**What is needed**
The result should be every line of the listing that contains "Task".

##### Extracted material

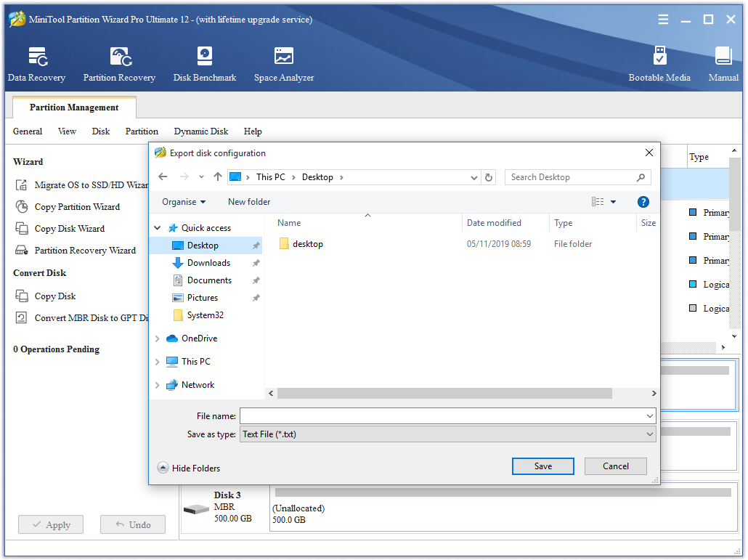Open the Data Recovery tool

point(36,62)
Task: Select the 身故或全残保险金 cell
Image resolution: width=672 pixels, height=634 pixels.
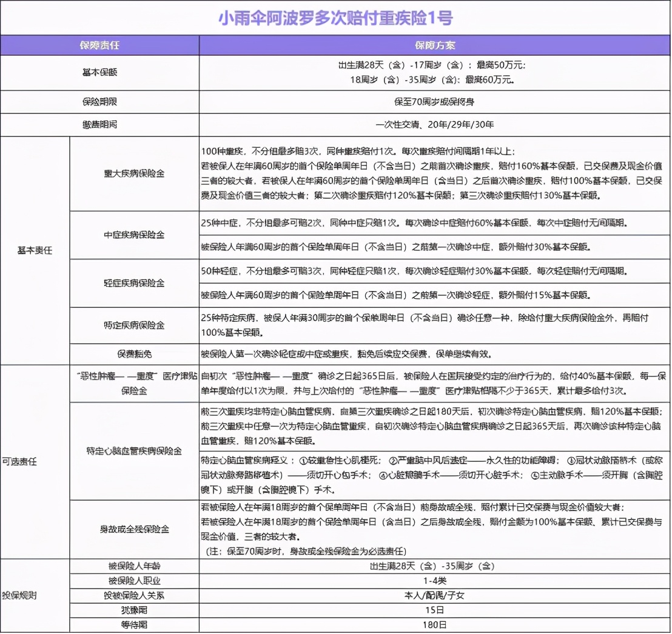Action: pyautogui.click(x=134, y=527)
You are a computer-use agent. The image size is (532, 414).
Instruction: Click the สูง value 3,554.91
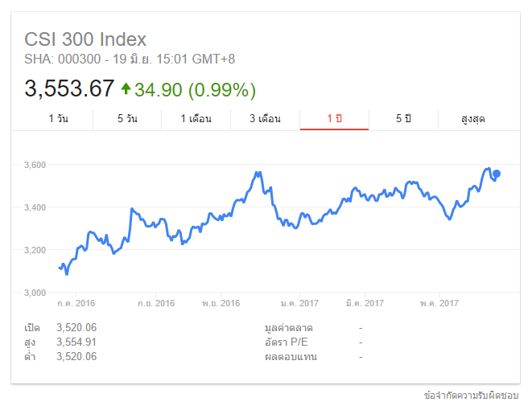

##########
##### Extracted material

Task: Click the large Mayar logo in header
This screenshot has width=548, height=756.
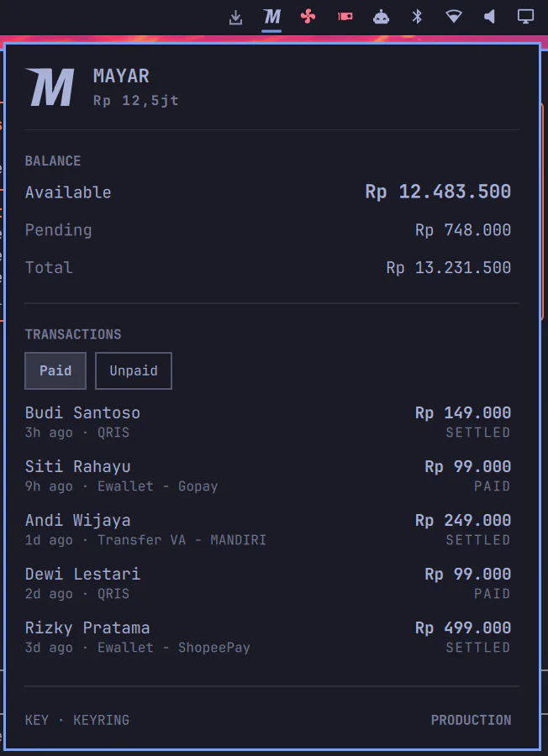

##########

**Written reply**
Task: Select the 身故或全残保险金 cell
Task: Click the large Mayar logo in header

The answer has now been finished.